Let’s be clear; bankers hold no fascination for me in that I don’t think it takes much gray matter to borrow a “valued customer’s” money at 1% and loan it back to that same “valued customer” at 5%, assuming that said “valued customer’s” credit rating is pristine and can afford a “fee” for the priviledge of having his own money loaned back to him. Nor is it difficult to imagine how easy it would be to abuse that system.
No, what sickened me was the idea that the problems of the American economy somehow could be traced to the frivolous use of a private jet or a corporate Las Vegas retreat. Neither one of those things caused the problem. I would point out that during the nineties when everything economically was hunkey-dorey, everyone seemed to have private planes and junkets.
What will turn this market around is the marketplace itself. When all of you deem it in your best interest to purchase a car, you will. And, you will find the financing. The same is true of a house. The good news is that I think we are close to reaching this juncture and the retail sales number (in a baby steps sort of way) supports my theory.
Here’s the real question. And I direct it to every CEO in the country.

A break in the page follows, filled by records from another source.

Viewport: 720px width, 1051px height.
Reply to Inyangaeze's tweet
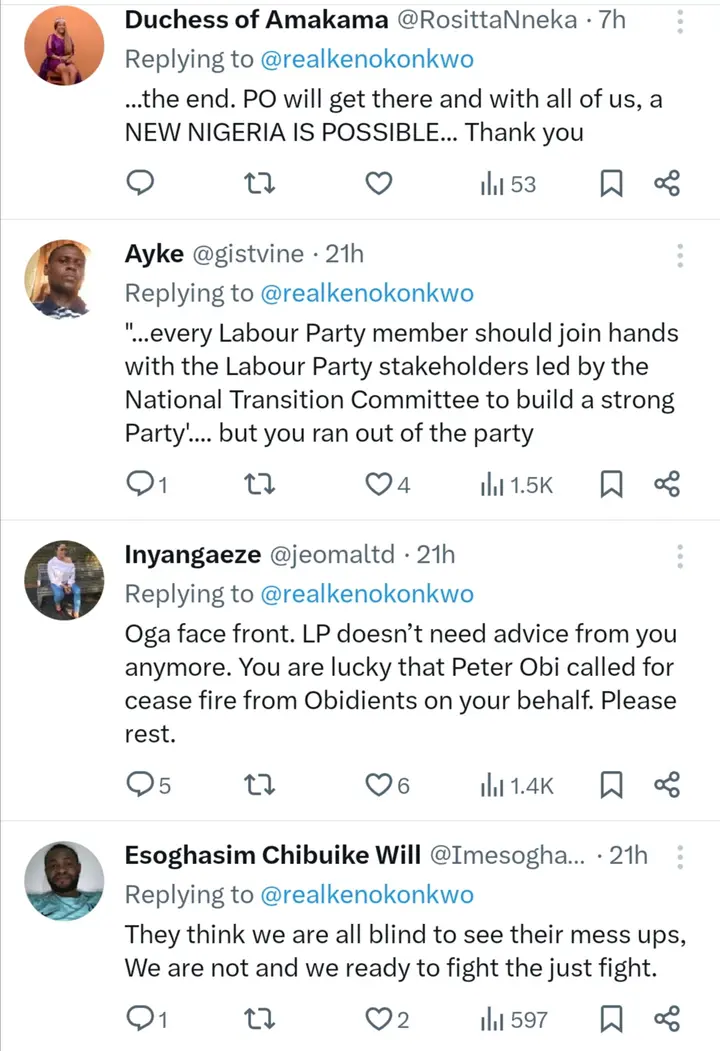141,785
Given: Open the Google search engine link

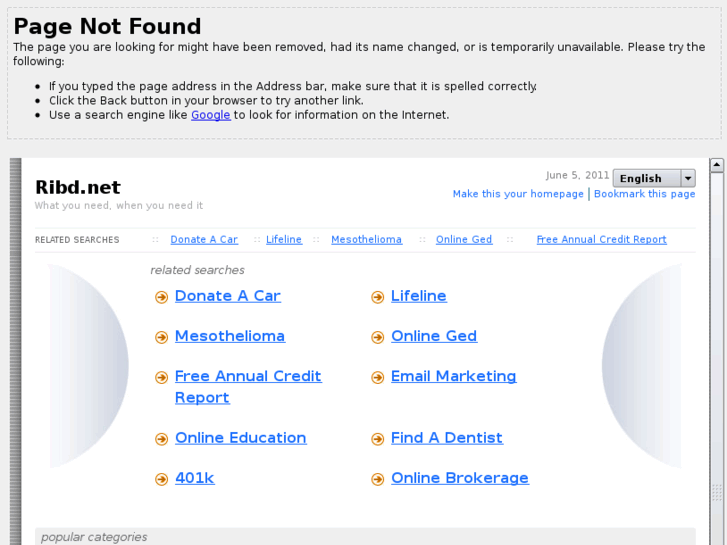Looking at the screenshot, I should point(210,115).
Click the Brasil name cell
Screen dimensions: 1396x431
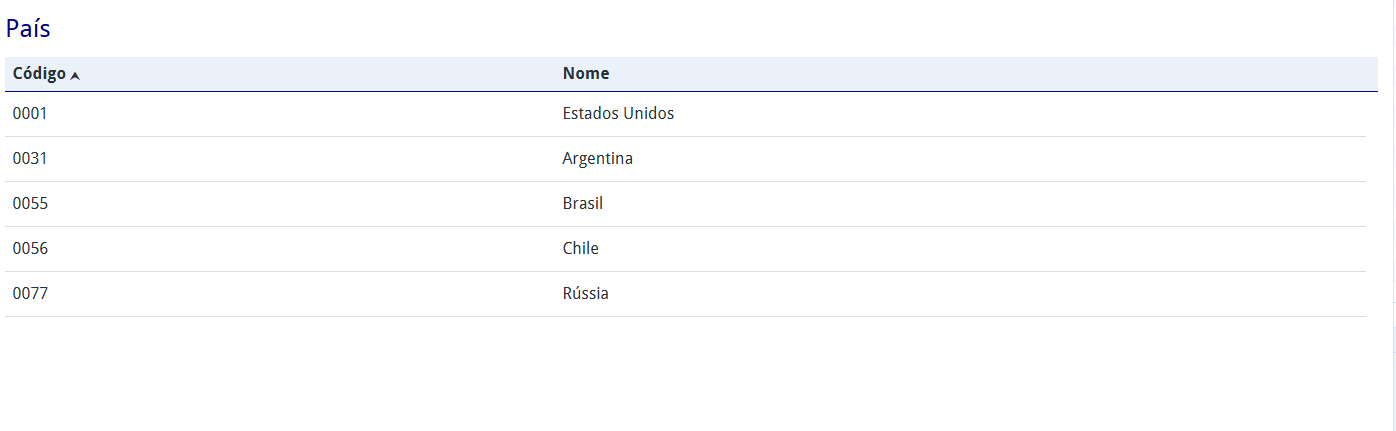click(x=583, y=204)
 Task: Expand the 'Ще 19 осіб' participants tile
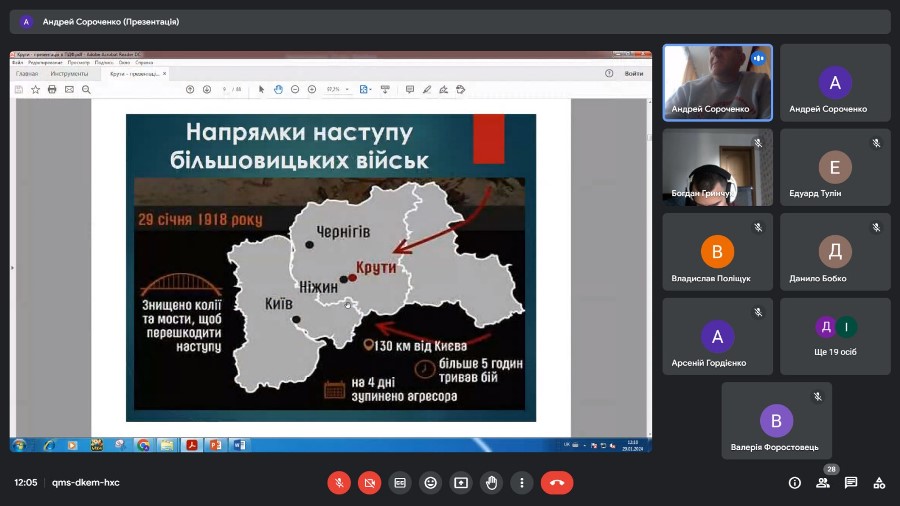pos(835,335)
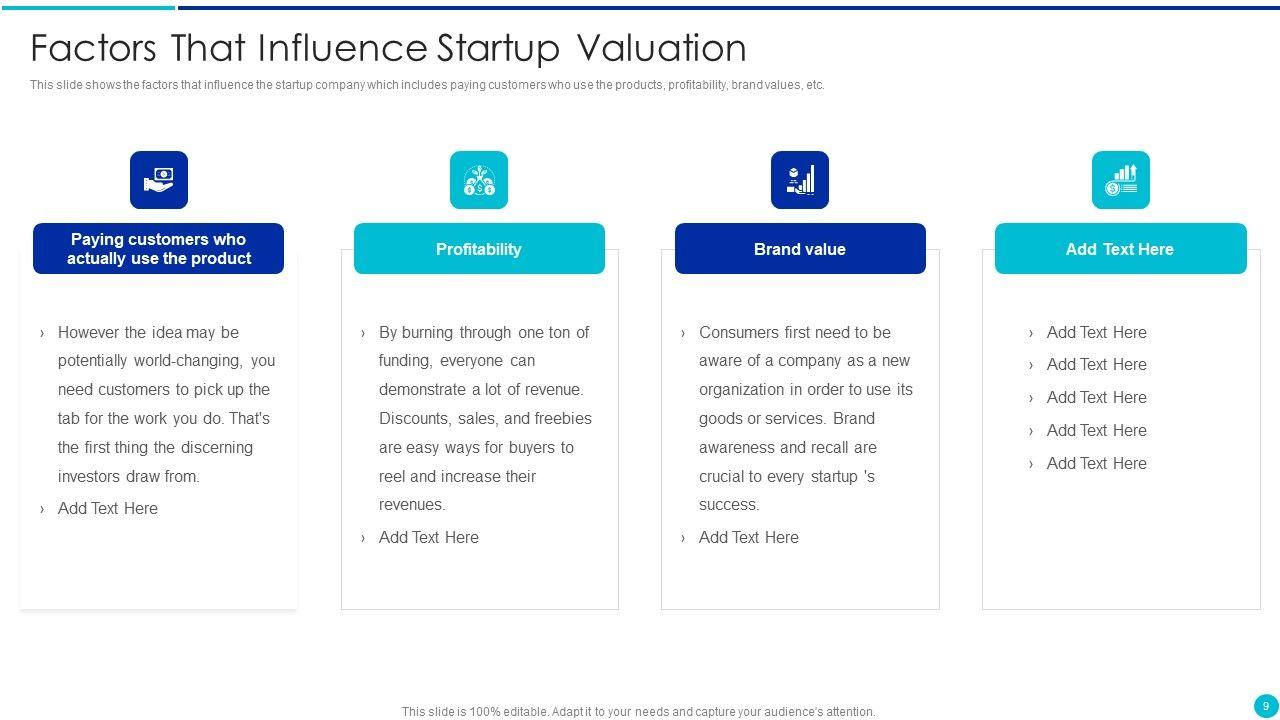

What do we do when we do recover and the government refuses to take it’s hands out of your pockets and camera’s out of your boardrooms? How are you going to deal with those constraints and make a return for shareholders commensurate with the risk?
This is folly, tomfoolery…ballyhoo. And, it appears to be of the highest order. The only way that you can make money in the market, as a result, is to trade it, and I would suggest that those strategies, far from lowering risk, enhance it.